How the world will change after coronavirus
‘Tens of millions will be working from home for months at a time, which means the smartest brains in business will be focussed on creating more efficient WFH processes,’ predicts Devangshu Datta.
A popular sub-genre of science fiction is the ‘post-apocalyptic’ novel.
In these, the author assumes a disaster and imagines how the world will cope in the aftermath.
It could be nuclear war; it could be climate change; it could be an alien attack; it could be a killer disease.
COVID-19 doesn’t qualify as a killer disease like the flu described in Stephen King’s The Stand or the alien disease Michael Crichton dreamt up in The Andromeda Strain.
Covid-19 has a relatively low mortality rate.
It is far less lethal than real-life Ebola, Nipah and SARS.
Despite the lower mortality rate, COVID-19 will, however, change the world in ways that those diseases did not.

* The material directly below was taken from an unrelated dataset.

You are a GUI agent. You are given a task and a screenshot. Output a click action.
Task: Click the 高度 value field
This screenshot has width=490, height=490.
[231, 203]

Ebola, Nipah, SARS and MERS, et al, were contained outbreaks.
COVID-19 is not.
It started in China and has since spread to every major country.
The economic damage is far greater, and the absolute death-toll magnitudes more.
The post-COVID-19 era will be different in several significant ways from the world in November 2019.
Industries will re-engineer their internal work processes and retool supply chains.
Some service industries will practically evaporate, though they will surely rise again, in different avatars.
Policymakers will have to rethink accepted wisdom on handling public transport and healthcare.
Insurers will have to review premium assumptions.
Manufacturers around the world have been hit by the lack of critical components out of China.
They have already started creating better models for identifying critical gaps and weaknesses in their supply chains.
Multinational corporations will surely find ways to diversify supply chains across regions to ensure that they are better prepared the next time something like this happens.
This will add to costs: China is a hub because it is the cheapest and most efficient manufacturer of anything at scale.
Second, manufacturers will look at ways to sanitise workspaces, and factories, and embed a paradigm of social distancing in corporate work culture.
Any labour-intensive industry will have to figure this out.
Whether it’s a construction site, a warehouse, a server ant-farm, or a textile sweat-shop, no business can live with the possibility that workers placed cheek by jowl will be infected en masse.
Insurers who are now looking at writing pandemic disruption policies will not be happy with current work processes, which means lenders will also be unhappy, which means businesses have strong incentives to change.
The office, as a management centre, will probably decline in importance.
Tens of millions will be working from home for months at a time, which means the smartest brains in business will be focussed on creating more efficient WFH processes.
There will be big investments in tools that empower better WFH.
Every major city survives, and thrives, on the foundations of a robust public transport system, be it a metro, or rapid transit buses, or ride-hailing cabs.
Those systems will need to be reviewed and municipalities will have to find ways to sanitise them to brace for the next crisis.
Transport industries such as aviation, shipping and railways will go through hell until this crisis is over.
They will have to create disaster management systems to engender confidence in users.
The entertainment sector, and its close relative, organised sports, must weather this knock and find ways to substitute online audiences for live spectators.
Hospitality will also go through a dark period of soul-searching until customers come back or they find ways to deliver the same fine dining experiences off-site.
Educational institutions, which are mostly currently shut, will have to invent new paradigms of online teaching at scale.
Healthcare will, one way or another, have to find ways to ramp up ‘just-in-time’ capacity.
Policymakers and pharma companies will have to work together to speed up trials of new vaccines and legislate to ensure essential drugs and tests are affordable and available.
One fear is that authoritarian regimes will now use the need to generate fast, actionable information about the next potential epidemic to force even higher levels of surveillance down every citizen’s throat.
There is an old saying ‘that which doesn’t kill you, makes you stronger.’
The post COVID-19 world will certainly be more resilient in many ways.